WHAT IS BEING ASKED:
Where the string "Enable" occurs in a line of the entries below, copy that line.

DATA TO PROCESS:
• • • •

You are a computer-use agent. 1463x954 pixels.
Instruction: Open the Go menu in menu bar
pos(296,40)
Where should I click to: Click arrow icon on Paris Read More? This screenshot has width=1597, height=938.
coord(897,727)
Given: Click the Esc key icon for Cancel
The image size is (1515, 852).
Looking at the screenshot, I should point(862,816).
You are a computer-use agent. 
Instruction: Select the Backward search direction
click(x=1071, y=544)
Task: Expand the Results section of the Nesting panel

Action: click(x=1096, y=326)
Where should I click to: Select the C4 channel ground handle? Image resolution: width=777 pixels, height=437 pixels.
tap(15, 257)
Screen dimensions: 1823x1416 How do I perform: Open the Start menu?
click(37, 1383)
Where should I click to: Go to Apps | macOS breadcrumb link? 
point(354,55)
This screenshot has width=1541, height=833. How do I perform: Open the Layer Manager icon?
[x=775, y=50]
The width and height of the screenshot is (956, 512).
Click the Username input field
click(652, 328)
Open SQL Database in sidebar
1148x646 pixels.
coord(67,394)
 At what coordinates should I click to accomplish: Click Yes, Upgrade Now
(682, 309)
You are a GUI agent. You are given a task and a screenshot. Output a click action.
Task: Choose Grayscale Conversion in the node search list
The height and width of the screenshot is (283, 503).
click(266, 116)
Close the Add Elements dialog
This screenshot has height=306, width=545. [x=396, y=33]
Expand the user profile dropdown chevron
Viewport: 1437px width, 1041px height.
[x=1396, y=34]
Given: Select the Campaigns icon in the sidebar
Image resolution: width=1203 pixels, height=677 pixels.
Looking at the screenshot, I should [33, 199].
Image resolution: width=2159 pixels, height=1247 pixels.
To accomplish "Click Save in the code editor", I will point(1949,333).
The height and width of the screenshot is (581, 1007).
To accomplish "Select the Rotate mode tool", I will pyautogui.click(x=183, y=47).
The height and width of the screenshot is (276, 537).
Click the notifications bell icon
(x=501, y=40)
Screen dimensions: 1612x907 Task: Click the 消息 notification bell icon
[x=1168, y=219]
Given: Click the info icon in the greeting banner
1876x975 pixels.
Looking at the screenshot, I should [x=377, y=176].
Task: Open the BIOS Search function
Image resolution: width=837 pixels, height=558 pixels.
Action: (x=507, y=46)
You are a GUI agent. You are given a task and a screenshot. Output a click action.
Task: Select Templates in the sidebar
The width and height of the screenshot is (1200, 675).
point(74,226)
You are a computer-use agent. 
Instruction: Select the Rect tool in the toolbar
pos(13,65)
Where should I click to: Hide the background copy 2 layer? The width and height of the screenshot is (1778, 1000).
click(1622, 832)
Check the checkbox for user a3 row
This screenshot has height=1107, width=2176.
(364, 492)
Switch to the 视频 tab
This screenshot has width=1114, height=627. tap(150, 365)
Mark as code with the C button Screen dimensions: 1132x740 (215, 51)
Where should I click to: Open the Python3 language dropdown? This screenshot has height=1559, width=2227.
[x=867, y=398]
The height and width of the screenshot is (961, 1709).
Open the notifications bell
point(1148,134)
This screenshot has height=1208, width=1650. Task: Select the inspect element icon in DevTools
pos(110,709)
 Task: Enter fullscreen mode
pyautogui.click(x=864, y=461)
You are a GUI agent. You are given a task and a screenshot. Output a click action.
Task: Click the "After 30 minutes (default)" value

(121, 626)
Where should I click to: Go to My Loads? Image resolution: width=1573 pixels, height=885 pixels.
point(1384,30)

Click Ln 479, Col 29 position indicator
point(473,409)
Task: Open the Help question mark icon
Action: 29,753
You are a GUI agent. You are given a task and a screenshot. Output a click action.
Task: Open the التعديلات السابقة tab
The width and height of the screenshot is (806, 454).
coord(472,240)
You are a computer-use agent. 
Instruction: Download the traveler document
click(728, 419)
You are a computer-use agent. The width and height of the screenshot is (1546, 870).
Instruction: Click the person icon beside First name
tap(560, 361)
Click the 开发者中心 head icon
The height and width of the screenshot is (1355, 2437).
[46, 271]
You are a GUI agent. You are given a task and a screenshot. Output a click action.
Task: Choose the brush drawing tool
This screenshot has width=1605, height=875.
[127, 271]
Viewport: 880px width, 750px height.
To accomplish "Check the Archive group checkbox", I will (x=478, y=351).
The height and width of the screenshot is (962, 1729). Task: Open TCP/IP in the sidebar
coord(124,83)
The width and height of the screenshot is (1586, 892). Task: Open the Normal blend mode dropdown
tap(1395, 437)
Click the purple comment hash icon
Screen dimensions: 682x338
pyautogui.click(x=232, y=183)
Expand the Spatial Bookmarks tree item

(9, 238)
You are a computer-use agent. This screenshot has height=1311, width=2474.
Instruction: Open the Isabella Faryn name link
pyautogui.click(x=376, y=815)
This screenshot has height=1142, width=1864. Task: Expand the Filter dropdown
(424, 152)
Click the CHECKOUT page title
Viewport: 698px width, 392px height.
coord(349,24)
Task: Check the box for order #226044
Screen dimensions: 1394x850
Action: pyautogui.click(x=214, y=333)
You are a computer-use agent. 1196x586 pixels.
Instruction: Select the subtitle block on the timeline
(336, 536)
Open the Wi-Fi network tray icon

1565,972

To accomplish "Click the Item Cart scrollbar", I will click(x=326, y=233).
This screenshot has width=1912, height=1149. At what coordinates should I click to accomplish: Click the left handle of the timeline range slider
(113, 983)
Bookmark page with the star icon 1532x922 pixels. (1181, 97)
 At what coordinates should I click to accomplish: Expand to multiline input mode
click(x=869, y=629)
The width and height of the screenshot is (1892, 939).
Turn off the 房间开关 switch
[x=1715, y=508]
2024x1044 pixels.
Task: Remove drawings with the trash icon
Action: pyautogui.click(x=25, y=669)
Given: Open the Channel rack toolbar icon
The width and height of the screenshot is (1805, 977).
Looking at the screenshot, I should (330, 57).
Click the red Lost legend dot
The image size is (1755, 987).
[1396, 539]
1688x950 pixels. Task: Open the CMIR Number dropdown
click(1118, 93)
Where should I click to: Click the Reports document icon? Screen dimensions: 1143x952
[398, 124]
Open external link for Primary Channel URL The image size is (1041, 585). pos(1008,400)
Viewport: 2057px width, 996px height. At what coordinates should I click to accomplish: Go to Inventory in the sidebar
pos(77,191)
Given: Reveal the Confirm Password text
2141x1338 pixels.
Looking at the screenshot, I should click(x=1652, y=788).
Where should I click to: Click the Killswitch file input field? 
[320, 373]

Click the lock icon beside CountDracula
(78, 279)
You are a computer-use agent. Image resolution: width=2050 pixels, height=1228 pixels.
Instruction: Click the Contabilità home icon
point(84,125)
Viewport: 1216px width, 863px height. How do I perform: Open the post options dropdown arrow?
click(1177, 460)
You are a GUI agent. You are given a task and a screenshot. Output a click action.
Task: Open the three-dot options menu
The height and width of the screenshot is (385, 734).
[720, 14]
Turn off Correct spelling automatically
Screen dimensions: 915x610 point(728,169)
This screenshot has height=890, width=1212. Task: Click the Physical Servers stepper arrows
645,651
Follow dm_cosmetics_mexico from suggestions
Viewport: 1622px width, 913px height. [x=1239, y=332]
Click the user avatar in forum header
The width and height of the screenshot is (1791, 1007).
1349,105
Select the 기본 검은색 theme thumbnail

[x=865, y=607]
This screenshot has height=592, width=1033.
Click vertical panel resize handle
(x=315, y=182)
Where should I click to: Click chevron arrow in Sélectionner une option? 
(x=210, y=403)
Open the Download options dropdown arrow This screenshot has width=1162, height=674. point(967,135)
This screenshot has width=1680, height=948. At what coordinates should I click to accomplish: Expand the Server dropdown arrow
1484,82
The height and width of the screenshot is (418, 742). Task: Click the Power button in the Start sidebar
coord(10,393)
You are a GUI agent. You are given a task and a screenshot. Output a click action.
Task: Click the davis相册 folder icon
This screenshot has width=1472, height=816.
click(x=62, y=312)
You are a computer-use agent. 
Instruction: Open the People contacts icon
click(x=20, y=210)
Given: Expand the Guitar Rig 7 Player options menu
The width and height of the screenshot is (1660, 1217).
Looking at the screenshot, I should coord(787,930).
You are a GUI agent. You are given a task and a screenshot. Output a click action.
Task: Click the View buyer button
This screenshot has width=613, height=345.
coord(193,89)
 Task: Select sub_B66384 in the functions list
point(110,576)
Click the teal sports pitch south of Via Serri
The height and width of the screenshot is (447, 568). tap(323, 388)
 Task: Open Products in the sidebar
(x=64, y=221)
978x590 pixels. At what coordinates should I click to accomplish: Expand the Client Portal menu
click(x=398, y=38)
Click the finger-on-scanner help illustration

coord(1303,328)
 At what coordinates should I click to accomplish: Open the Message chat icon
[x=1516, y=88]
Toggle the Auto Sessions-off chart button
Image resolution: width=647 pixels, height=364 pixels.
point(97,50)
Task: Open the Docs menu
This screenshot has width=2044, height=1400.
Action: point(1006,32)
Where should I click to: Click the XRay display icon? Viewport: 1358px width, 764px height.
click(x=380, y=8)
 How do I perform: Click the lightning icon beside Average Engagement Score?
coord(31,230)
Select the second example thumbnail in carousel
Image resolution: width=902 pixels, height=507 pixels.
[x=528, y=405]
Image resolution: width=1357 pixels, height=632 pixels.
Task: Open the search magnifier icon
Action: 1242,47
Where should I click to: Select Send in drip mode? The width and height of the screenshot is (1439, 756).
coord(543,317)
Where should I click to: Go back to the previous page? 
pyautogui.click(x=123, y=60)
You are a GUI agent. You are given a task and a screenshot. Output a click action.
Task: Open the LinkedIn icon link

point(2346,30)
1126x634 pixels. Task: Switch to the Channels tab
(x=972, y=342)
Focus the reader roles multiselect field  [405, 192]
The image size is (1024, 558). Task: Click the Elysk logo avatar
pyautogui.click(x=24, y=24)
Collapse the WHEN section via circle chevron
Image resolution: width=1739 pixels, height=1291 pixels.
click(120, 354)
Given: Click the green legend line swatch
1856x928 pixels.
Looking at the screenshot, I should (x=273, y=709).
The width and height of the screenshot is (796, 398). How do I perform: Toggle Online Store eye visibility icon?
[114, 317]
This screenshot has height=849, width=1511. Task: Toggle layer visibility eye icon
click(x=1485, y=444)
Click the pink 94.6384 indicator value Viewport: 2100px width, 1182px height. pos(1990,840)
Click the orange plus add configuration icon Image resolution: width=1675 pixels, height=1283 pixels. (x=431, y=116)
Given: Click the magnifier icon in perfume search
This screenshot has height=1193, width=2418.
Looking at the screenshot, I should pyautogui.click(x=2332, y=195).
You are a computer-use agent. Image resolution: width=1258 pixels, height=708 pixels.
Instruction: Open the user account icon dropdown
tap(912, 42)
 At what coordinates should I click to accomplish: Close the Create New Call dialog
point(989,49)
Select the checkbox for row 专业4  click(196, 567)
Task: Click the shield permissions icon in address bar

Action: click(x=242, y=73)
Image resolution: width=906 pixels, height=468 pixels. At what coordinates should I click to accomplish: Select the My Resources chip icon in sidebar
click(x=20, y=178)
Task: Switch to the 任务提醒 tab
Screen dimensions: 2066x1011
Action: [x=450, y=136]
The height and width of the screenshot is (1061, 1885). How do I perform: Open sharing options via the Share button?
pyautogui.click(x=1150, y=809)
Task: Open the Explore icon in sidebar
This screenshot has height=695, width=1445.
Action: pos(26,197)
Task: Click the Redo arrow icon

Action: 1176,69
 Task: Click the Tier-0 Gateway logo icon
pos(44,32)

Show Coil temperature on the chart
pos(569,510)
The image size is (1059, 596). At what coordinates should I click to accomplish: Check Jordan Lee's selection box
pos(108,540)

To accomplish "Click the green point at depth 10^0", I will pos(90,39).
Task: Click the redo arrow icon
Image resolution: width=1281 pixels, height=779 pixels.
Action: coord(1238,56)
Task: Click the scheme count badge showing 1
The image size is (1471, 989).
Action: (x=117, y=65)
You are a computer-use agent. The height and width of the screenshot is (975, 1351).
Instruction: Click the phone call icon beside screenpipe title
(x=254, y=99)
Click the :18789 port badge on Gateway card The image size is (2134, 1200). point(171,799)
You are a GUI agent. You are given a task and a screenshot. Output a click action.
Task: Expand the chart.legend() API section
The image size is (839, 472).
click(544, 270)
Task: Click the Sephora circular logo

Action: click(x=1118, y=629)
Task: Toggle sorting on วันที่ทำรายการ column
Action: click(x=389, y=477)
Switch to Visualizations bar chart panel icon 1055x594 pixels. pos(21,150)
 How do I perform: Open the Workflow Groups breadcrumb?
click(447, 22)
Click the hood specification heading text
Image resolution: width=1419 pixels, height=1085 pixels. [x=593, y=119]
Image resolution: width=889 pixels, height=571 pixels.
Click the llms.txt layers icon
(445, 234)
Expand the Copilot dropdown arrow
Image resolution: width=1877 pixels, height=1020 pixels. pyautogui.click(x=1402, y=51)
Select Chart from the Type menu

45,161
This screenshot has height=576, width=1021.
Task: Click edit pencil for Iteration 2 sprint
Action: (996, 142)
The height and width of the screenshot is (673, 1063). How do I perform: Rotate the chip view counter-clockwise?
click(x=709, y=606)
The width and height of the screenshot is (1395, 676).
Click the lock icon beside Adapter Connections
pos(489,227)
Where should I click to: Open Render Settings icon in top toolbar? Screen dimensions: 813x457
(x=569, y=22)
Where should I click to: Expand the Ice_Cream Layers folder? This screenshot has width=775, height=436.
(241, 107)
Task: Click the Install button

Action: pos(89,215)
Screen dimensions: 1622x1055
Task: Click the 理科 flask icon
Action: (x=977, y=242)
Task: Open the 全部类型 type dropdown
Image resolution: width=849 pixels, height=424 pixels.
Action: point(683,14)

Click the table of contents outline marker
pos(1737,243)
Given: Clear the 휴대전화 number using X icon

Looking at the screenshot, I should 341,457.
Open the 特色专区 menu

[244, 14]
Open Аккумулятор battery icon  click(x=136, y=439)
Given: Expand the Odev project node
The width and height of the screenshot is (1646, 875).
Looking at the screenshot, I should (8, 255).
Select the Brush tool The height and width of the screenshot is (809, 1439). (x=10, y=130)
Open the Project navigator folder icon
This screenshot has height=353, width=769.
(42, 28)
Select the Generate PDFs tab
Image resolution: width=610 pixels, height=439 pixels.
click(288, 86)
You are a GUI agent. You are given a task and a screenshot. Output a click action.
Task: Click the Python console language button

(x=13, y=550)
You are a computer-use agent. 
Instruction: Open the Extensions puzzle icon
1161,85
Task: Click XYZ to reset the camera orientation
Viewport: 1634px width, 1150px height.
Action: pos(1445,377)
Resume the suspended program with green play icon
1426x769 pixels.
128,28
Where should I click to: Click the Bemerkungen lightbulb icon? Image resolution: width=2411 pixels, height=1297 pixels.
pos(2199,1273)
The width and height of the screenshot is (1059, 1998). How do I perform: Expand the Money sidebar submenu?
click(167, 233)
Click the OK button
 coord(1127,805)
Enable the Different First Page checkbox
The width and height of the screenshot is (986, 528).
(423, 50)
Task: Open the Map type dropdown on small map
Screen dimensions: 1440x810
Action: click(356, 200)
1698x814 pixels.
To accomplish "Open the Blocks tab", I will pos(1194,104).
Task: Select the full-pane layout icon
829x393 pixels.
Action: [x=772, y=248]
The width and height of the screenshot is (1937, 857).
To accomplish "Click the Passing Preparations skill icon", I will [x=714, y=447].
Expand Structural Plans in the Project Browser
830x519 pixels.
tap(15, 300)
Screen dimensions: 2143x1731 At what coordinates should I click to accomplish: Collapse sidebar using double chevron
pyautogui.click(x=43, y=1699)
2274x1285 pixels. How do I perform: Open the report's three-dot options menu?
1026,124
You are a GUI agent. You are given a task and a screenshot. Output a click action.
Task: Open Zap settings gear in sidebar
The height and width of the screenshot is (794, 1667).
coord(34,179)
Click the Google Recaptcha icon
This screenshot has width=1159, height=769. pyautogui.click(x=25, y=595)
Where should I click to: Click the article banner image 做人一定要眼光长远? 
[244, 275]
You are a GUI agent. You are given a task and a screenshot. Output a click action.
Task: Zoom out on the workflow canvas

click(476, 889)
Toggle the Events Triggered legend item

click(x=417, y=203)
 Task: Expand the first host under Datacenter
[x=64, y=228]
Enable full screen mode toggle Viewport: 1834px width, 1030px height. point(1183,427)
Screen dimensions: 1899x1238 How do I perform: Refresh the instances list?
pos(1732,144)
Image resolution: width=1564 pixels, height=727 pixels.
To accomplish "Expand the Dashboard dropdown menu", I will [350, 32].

• • • •

FINISHED EXERCISE:
Enable the Different First Page checkbox
Enable full screen mode toggle Viewport: 1834px width, 1030px height. point(1183,427)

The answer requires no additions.